Drag Queen opens up amid threats of protests over Drag Queen Story Hour

Mobile County
Khloe Kash

MOBILE, Ala. (WKRG) – Protesters plan to be outside the Ben May Main Library on Saturday, September 8, they’re protesting the Drag Queen Story Hour to be held at that library that afternoon. 

We spoke with the man who will be performing, he says he’s not letting the negativity get to him. 

“In my mind, it was I’ll read to kids, we’ll dance around for a minute, we’ll do arts and crafts, it’ll be great,” said Wade Brasfield, who will be performing as Khloe Kash.

When Brasfield was approached to read to children as Khloe Kash, he jumped at the opportunity.

“I remember being a kid and going to the library and getting lost for hours in books,” said Brasfield.

Brasfield will dress in drag. The Drag Queen Story Hour will start at noon on September 8. Rainbow Mobile is sponsoring the event. They tell us this is a completely optional event, geared toward children, but anyone is invited to attend. This is the first time Drag Queen Story Hour to come to Mobile.

The drag queen, trained by a local elementary school teacher, will be reading storybooks to anyone who attends but the event is designed for kids aged 3 to 8, according to the event Facebook page.

Brasfield has been performing on stage as Khloe Kash for nearly 10 years. He saw it as a positive way to get kids excited about reading.

“It always is hard to see negative comments,” said Brasfield.

The Common Sense Campaign Tea Party is hosting the protest which is scheduled a few hours before the reading event is scheduled to begin. According to the event’s Facebook page, the protest begins at 9:55 a.m. on September 8th in front of the library at 701 Government Street. 

In addition to the protests planned, some in the community have been outwardly against the event, including local pastors. 

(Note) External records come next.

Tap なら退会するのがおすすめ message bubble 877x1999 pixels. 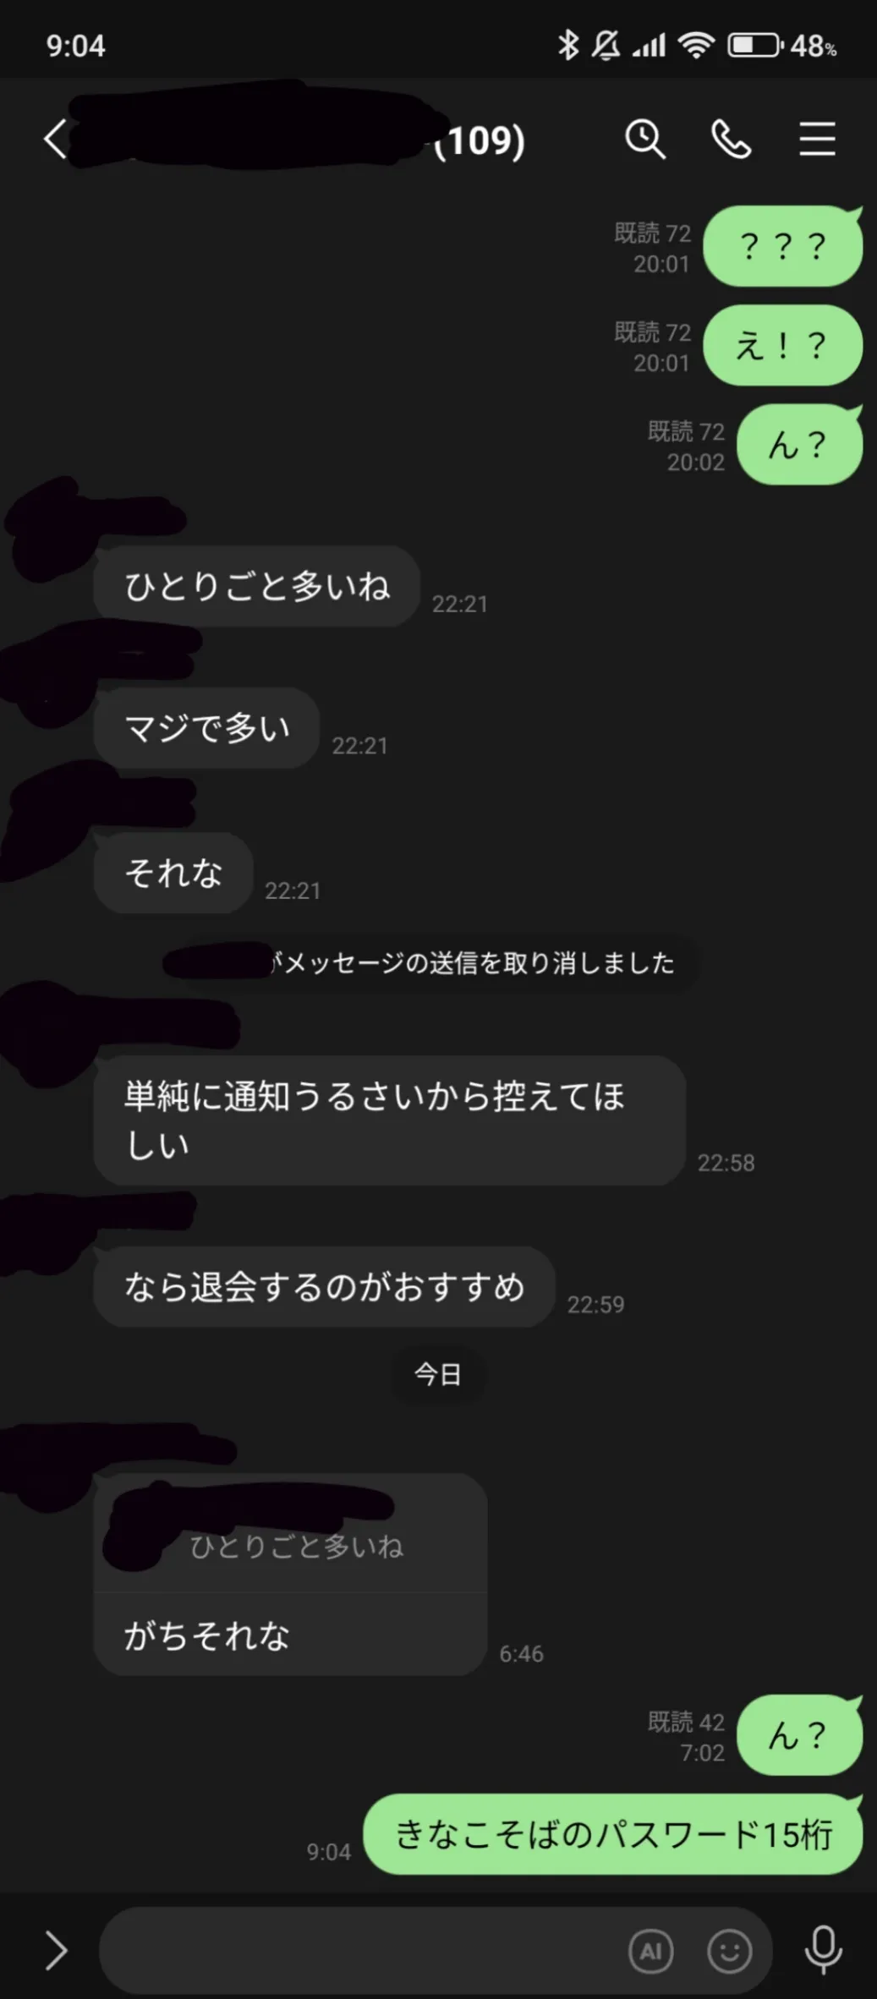[324, 1287]
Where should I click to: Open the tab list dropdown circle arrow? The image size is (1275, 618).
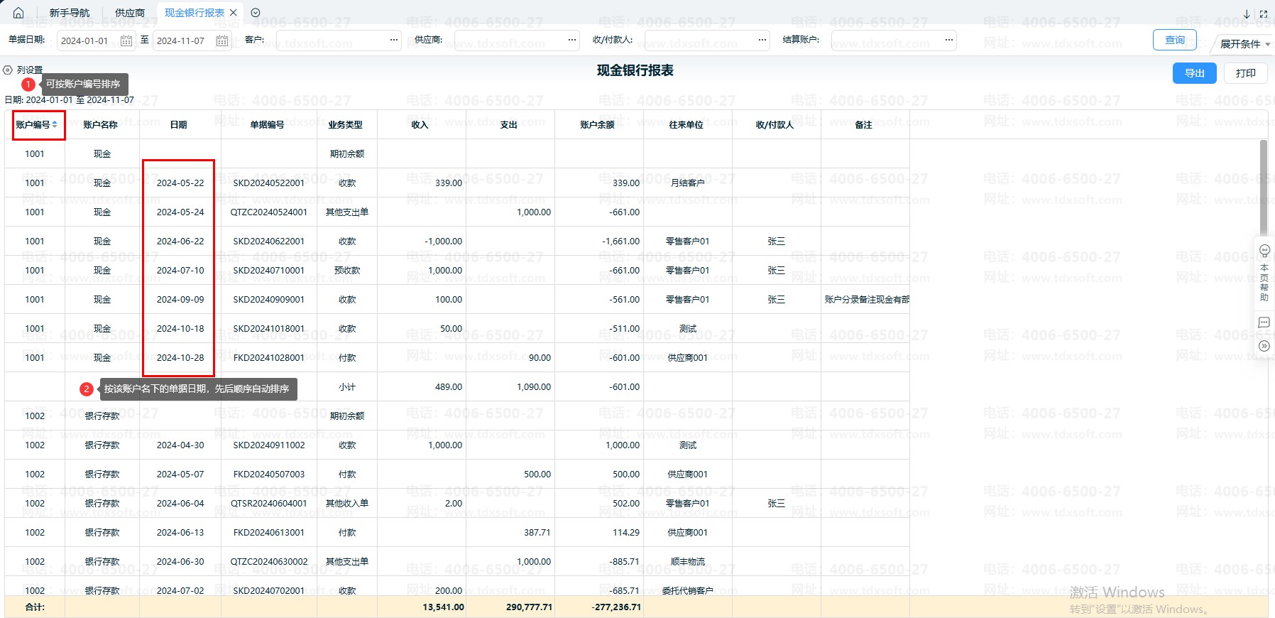[256, 13]
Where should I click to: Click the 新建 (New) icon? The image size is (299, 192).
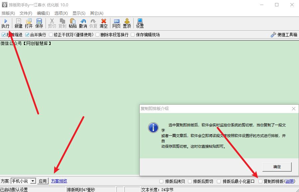point(18,23)
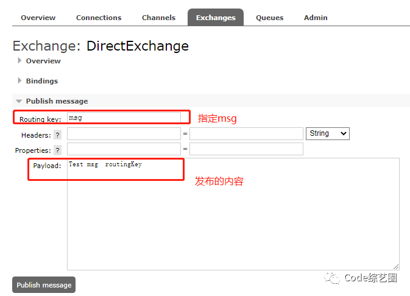Image resolution: width=410 pixels, height=296 pixels.
Task: Open the Channels tab
Action: 158,18
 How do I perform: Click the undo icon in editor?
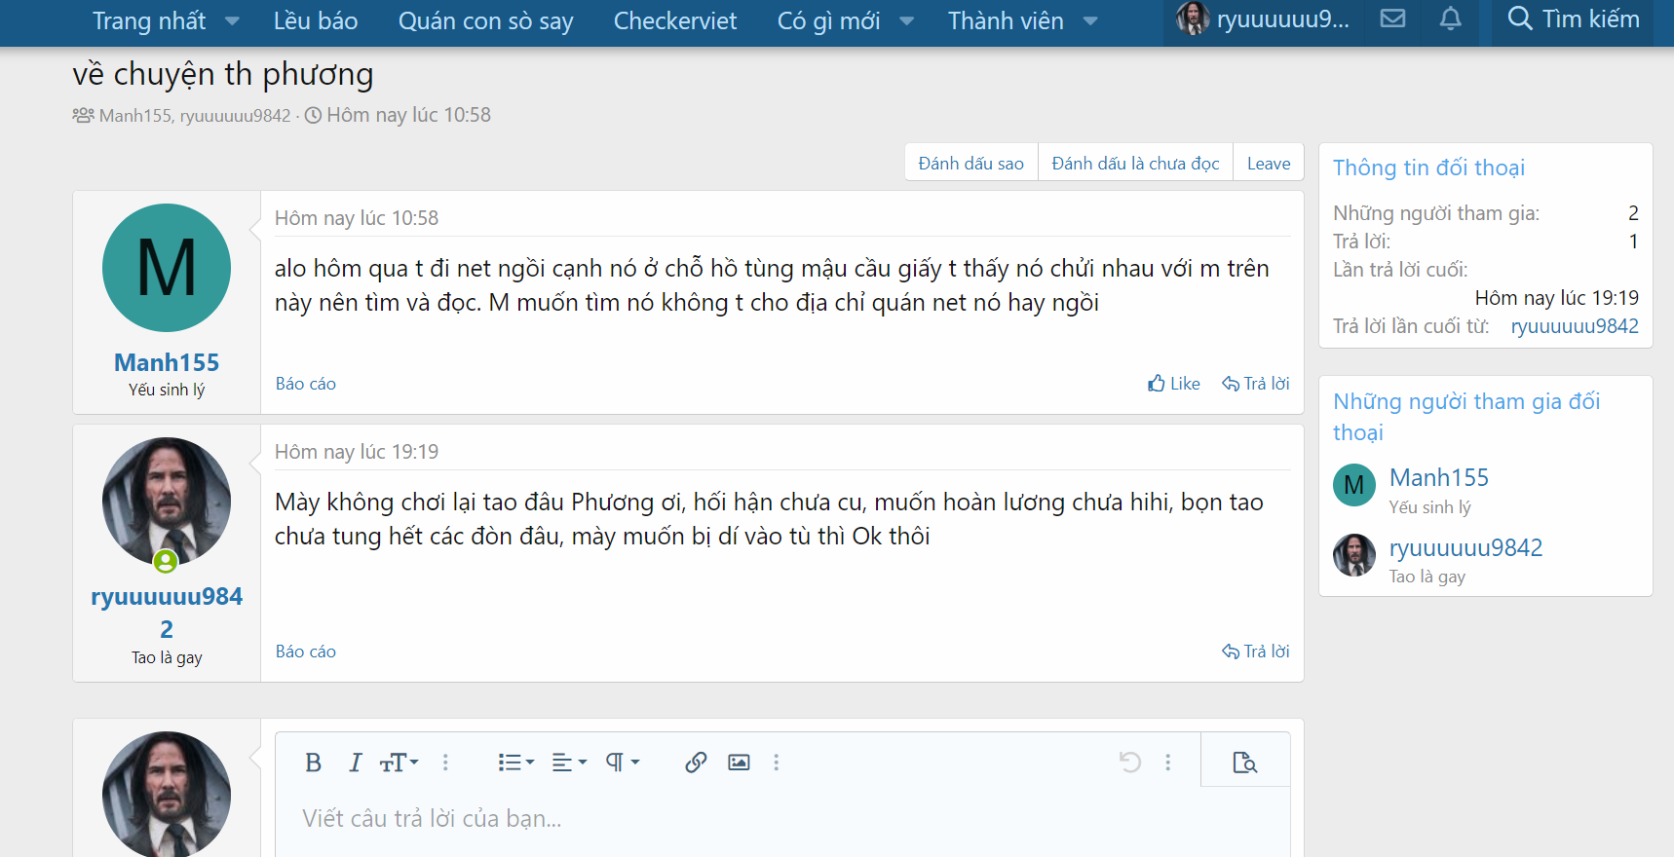(x=1130, y=763)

“We are just responding to what we think is not healthy for children,” said Fred Wolfe, the pastor at Luke 4:18 Fellowship. 

The other objection, that it is at the public library.

“It’s being used in a public forum supported by tax payers money to promote something that we think is divisive in the community and does not bring harmony,” said Wolfe.

But both are hoping to share their opinions in a positive manner.

“What we’re doing is letting them exercise their freedom of speech and assembly and we’re going to do the same thing. And I think that is what America is all about,” said Wolfe.

“All I can do is send positive energy and love you know, hopefully, everybody can feel like they’ve had their voice heard,” said Brasfield.